## Requirement 1
Put into a numbered list everything in the records from the line containing "You are a computer-use agent. 378x400 pixels." down to the last line of the records, both ends included and blank lines omitted.

Posted on Monday 5th of November 2012 at 12:49 in Reviews

Review: iTunes Match - all of your music in the cloud, accessible anywhere

One of the biggest problems music lovers have is the distribution of their media.  I have two iPhones, an iPod classic, an iPad, a desktop PC and Macbook Pro.  I invariably want all of my music with me at all times, but we know that's not possible.  

I have something like 17,000 MP3 files and, for a while, Spotify helped me satisfy the urge to carry around music.  But Spotify doesn't have everything, so I buy music from iTunes to plug the gaps.  But now there's another option.

What is iTunes match?

It's a cloud based, paid subscription service which allows access to all of your music remotely - whether purchased through iTunes or not.  Therefore meaning on any device, anywhere in the world, you can download any of your music.

How does it work?

You pay £21.99 (or $24.99 for my US readers) and unleash it upon your music library.  It then crawls everything.  Literally, crawls (more on this depressing lack of speed later).  It matches your music to things in the iTunes store and marks them as purchased; anything it cannot match is uploaded for safe-keeping.  This obviously saves you bandwidth and (theoretically) is quicker.  It also means you have access to the high-quality versions in the iTunes store, rather than whatever questionable quality CD-rip you have on your machine.  All good so far?

Once it has sync'd, you have access anywhere

When it has finished crawling through your library and recording what you own and uploading any items the iTunes store doesn't have - you're done.  Log into iTunes on any other machine/iOS device and you'll see your entire library accessible.

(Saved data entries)

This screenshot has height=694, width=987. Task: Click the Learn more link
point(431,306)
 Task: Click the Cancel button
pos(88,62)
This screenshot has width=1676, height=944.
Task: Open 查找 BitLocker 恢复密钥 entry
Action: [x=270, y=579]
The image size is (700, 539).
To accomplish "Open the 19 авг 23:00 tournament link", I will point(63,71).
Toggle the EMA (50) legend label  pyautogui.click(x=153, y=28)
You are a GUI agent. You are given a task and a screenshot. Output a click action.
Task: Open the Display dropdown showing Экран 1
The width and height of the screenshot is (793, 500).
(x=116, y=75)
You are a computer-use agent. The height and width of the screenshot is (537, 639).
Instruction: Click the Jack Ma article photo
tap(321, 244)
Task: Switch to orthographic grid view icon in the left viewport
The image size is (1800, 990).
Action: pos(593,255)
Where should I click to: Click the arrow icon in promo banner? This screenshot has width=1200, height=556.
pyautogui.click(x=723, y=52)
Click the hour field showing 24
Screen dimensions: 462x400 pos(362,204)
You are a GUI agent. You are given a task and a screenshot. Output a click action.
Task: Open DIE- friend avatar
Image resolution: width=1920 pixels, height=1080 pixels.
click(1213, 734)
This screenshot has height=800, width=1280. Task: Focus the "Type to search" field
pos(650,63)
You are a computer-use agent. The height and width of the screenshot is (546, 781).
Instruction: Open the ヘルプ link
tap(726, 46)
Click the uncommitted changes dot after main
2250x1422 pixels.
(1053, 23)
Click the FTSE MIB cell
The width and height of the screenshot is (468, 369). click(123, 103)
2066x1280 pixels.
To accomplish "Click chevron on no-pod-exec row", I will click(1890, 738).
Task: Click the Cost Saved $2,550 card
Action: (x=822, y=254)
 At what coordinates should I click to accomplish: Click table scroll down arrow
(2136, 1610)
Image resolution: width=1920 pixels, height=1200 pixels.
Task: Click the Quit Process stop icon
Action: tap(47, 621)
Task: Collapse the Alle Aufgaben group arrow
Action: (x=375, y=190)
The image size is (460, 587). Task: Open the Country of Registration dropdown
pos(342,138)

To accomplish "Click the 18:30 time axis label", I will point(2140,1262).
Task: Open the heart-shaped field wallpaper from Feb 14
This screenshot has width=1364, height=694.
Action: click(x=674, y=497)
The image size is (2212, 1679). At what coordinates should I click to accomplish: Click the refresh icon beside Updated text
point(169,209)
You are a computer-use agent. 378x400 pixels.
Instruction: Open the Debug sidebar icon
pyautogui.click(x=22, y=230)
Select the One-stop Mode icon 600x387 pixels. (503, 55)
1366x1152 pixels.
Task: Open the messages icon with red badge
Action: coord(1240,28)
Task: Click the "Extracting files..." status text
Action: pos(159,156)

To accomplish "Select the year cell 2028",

## Requirement 2
Supply what follows in the review of iTunes Match, picking up after its last sentence.

## Task response 1
1. You are a computer-use agent. 378x400 pixels.
2. Instruction: Open the Debug sidebar icon
3. pyautogui.click(x=22, y=230)
4. Select the One-stop Mode icon 600x387 pixels. (503, 55)
5. 1366x1152 pixels.
6. Task: Open the messages icon with red badge
7. Action: coord(1240,28)
8. Task: Click the "Extracting files..." status text
9. Action: pos(159,156)
10. To accomplish "Select the year cell 2028",

## Task response 2
Streaming isn't good, download instead

If Spotify's streaming ability is a 9, iTunes match is a 2.  I think it does work but it's so clunky and lacking fluidity that you're better off just downloading the media to the device.  Fortunately this is really seamless on all the devices/platforms I have done this on so it's hardly a chore.  But the point is that you can't consider this an iTunes version of Spotify - it isn't.  The streaming is woeful, consider it a content delivery network for when you need it.  

The speed is absolutely dire

I don't mean the upload/download speed, that's dependant on your own network.  The crawling of your media and matching that to the iTunes store takes a very, very long time.  Hours.  While writing this review I merely booted it up again to sync my latest iTunes purchases (incredible year for heavy metal so far...) and iTunes match felt inclined to re-sync everything.  It's taken at least 40mins to go through 2,000 tracks.  Bear in mind that it has done this before as my entire collection is in match now and you'll understand the frustration.

Is it worth it?

I've been using it for about 2 months now and I must admit, I'm finding it worthwhile.  Even the wireless syncing of iTunes was hassle because whenever I wanted to change what music was on my iDevices, I still needed to boot up iTunes and faff around.  And I still maintain that iTunes is an inside joke because it's absolutely woeful.  The fact that I can now avoid iTunes for months at a time because I can actively change what is on my iPhone is very helpful.  

It's also great to have access to my full music collection anywhere is great.  I know there are other ways round it, but knowing everything I own is backed up in one place is quite comforting.  As someone who relies on music every single day, it's well worth the money.

Things that make it annoying

It's slow.  Mind bendingly, eye wateringly slow.  It also has limits - 25,000 songs apparently which is going to upset ultra high users.  I imagine they'll introduce some kind of tiered subscription model (where you pay based on the size of your collection, as per the other iCloud models).  

For now, I think it's good.  The peace of mind is easily worth the cost of two albums per year - the convenience it offers it just an added bonus.  If you can avoid thinking of it as a Spotify alternative you'll be fine.  Just remember, it allows you to have your music anywhere, it's not a streaming service though.  Granted, it won't be for everyone.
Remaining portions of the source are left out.